BEGIN

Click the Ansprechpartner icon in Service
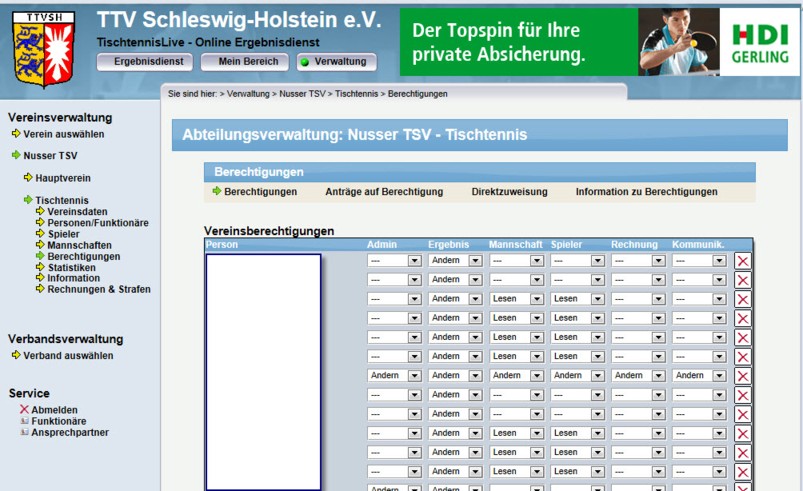803x491 pixels. 24,432
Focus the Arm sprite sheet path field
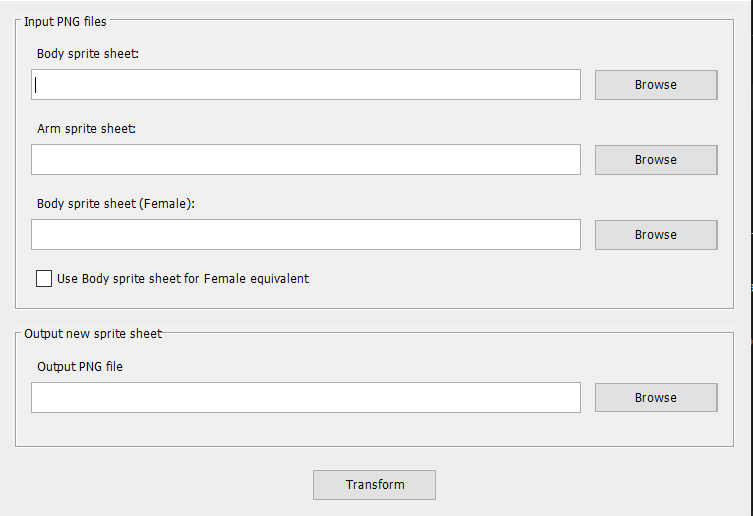The height and width of the screenshot is (516, 753). pyautogui.click(x=305, y=160)
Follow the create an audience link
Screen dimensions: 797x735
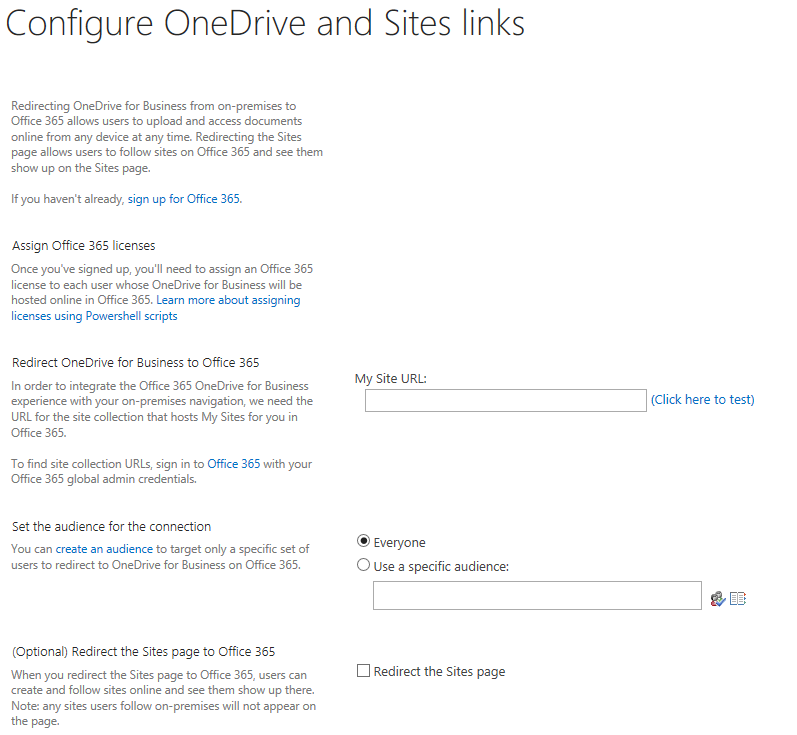click(104, 549)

END

* [Exercise description] Write out every record exactly. Leave the pictures out.

* [Result of the exercise]
Click the Ansprechpartner icon in Service
803x491 pixels. 24,432
Focus the Arm sprite sheet path field
The height and width of the screenshot is (516, 753). pyautogui.click(x=305, y=160)
Follow the create an audience link
Screen dimensions: 797x735
click(104, 549)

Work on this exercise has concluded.